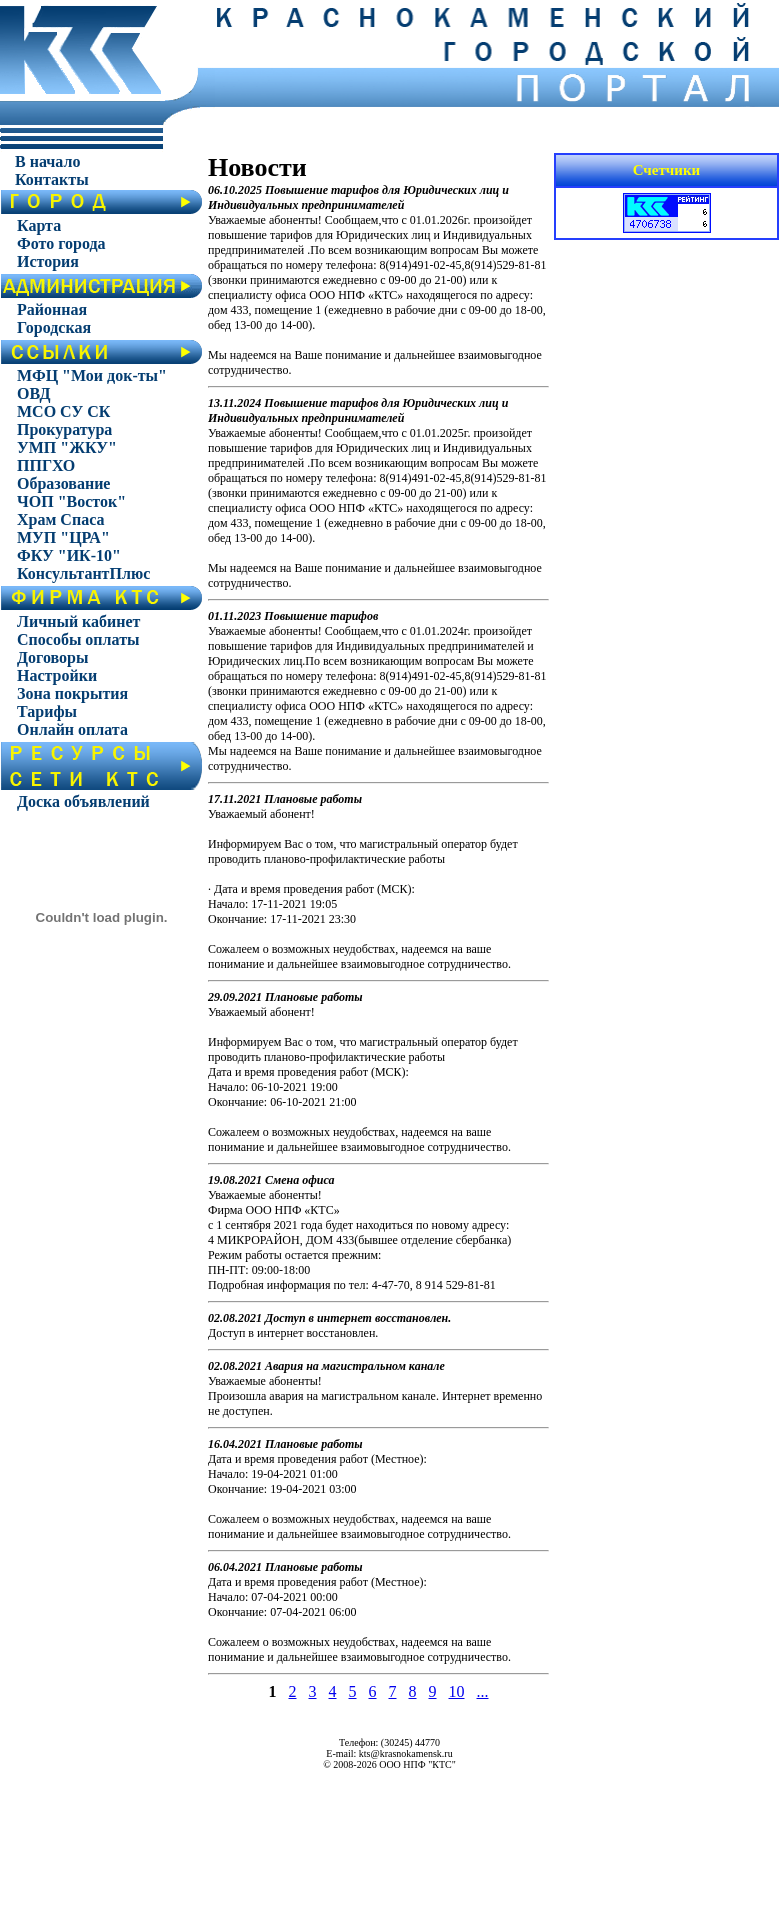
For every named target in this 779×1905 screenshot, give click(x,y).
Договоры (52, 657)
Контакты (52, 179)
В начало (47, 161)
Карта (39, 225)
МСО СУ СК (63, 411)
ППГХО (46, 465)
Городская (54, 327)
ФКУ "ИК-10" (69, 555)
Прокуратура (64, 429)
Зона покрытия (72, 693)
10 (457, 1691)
--
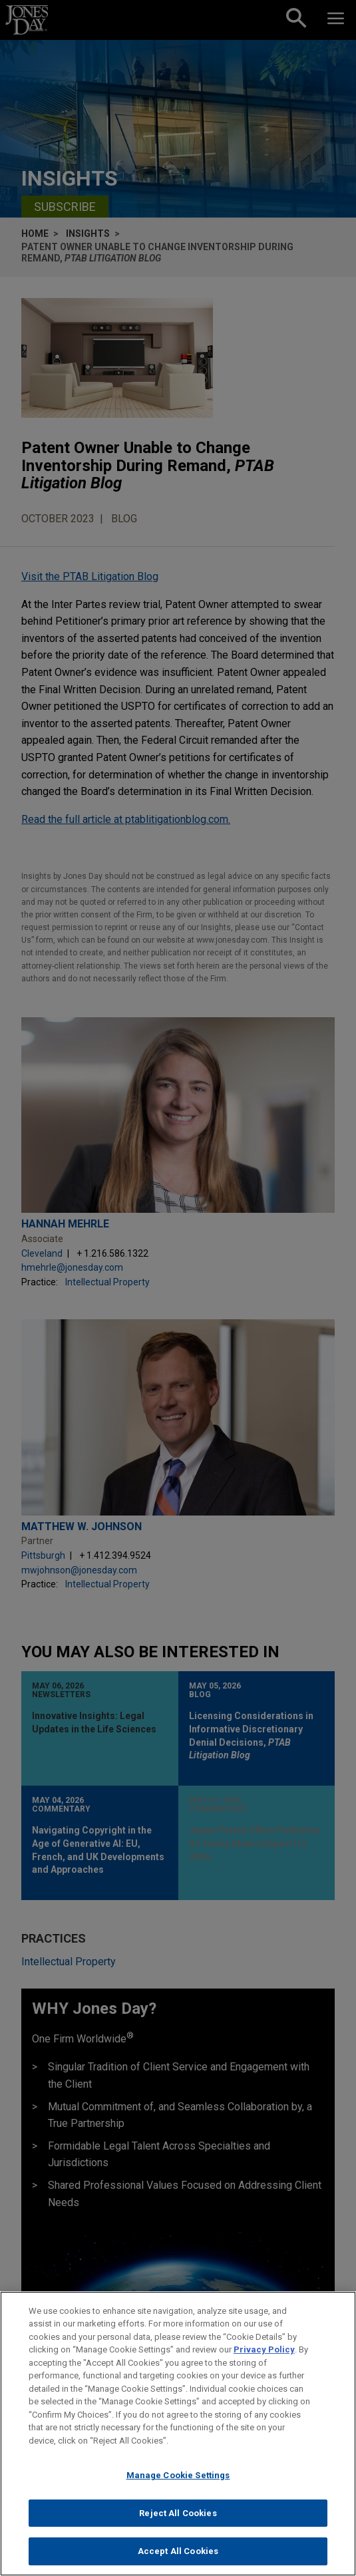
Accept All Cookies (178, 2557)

→ **What needs to be done**: Copy the lines above unchanged, from the line with "В начало (47, 161)" to the line with "Зона покрытия (72, 693)", including both of those lines.

→ **Response**:
В начало (47, 161)
Карта (39, 225)
МСО СУ СК (63, 411)
ППГХО (46, 465)
Городская (54, 327)
ФКУ "ИК-10" (69, 555)
Прокуратура (64, 429)
Зона покрытия (72, 693)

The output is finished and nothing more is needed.